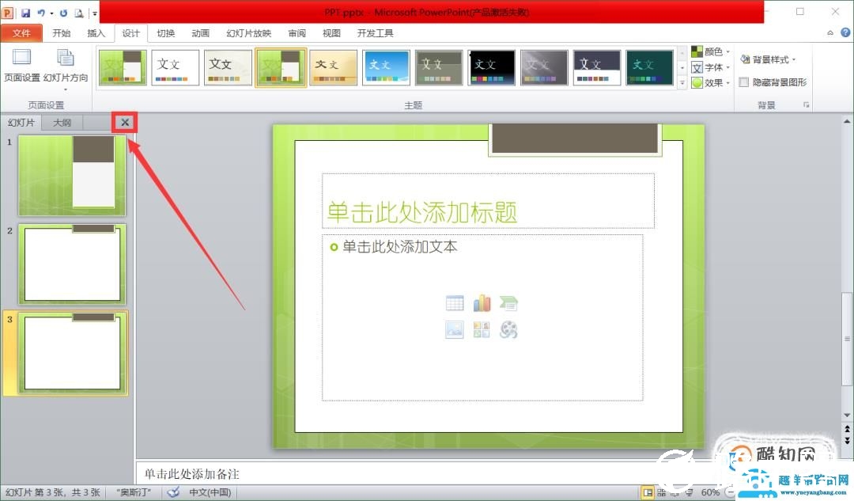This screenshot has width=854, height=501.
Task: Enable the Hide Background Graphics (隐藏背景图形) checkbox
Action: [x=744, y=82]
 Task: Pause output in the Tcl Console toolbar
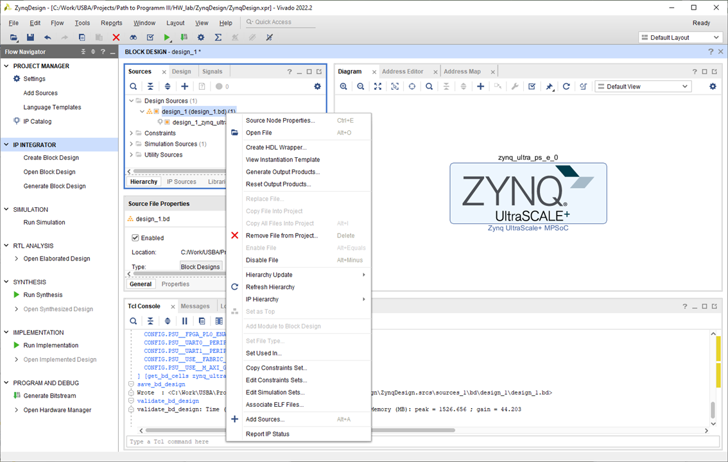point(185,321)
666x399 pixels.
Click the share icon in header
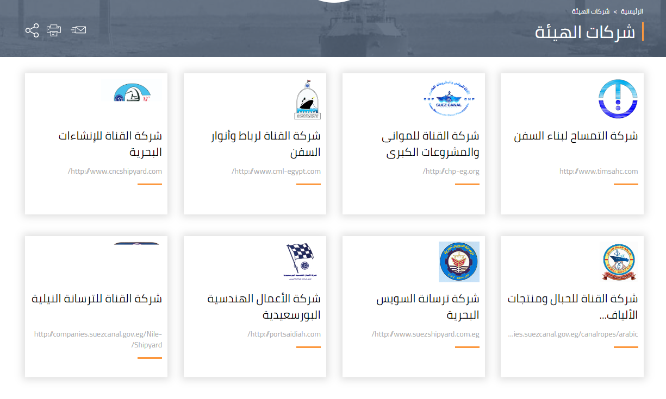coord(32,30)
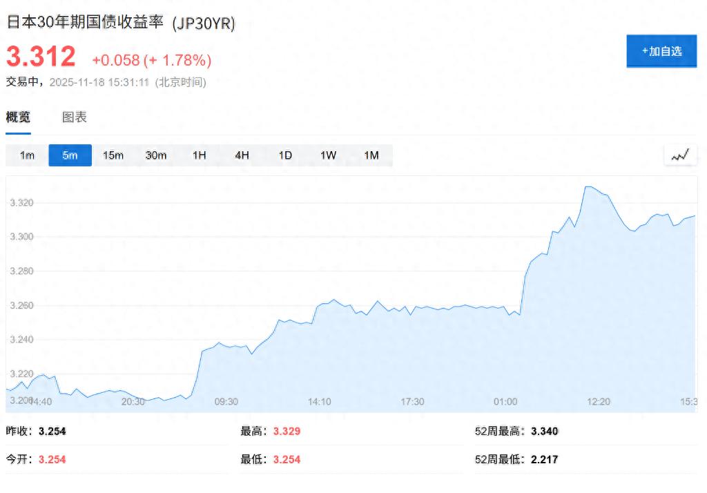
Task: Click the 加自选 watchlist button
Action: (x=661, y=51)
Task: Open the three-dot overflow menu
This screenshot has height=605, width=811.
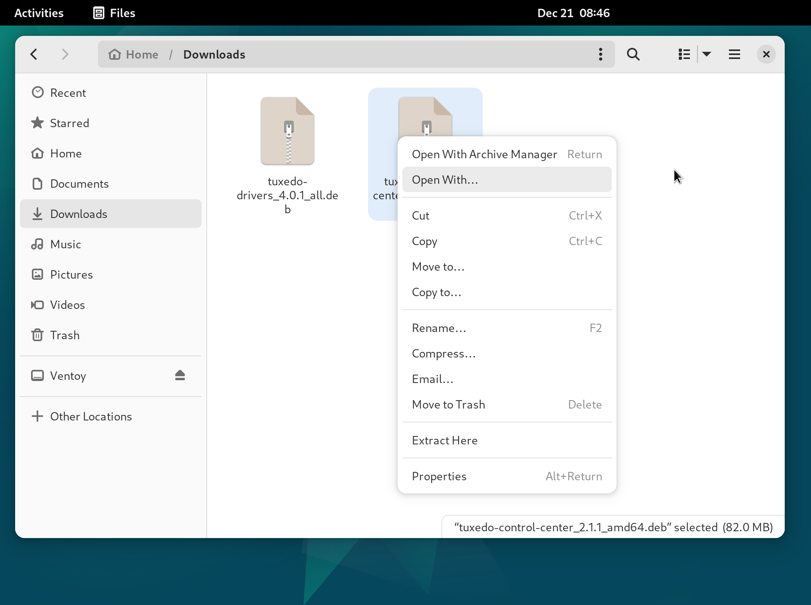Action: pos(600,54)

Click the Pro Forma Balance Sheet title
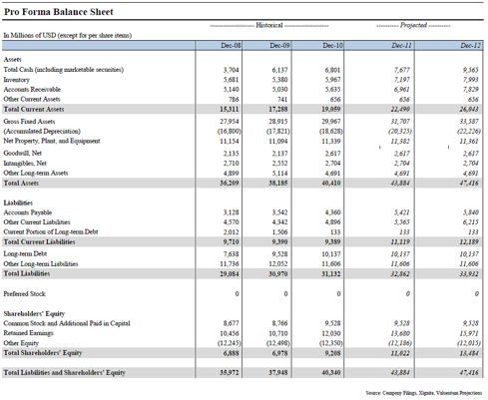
============
## [Exercise prompt]
What is needed is a word-for-word copy of the lines from the one containing "Task: Pause output" through the final line of the records above, both included, with the pictures left out.

## [Exercise result]
 Task: Pause output in the Tcl Console toolbar
point(185,321)
666x399 pixels.
Click the share icon in header
coord(32,30)
Task: Click the 加自选 watchlist button
Action: (x=661, y=51)
Task: Open the three-dot overflow menu
This screenshot has height=605, width=811.
Action: pos(600,54)

Click the Pro Forma Balance Sheet title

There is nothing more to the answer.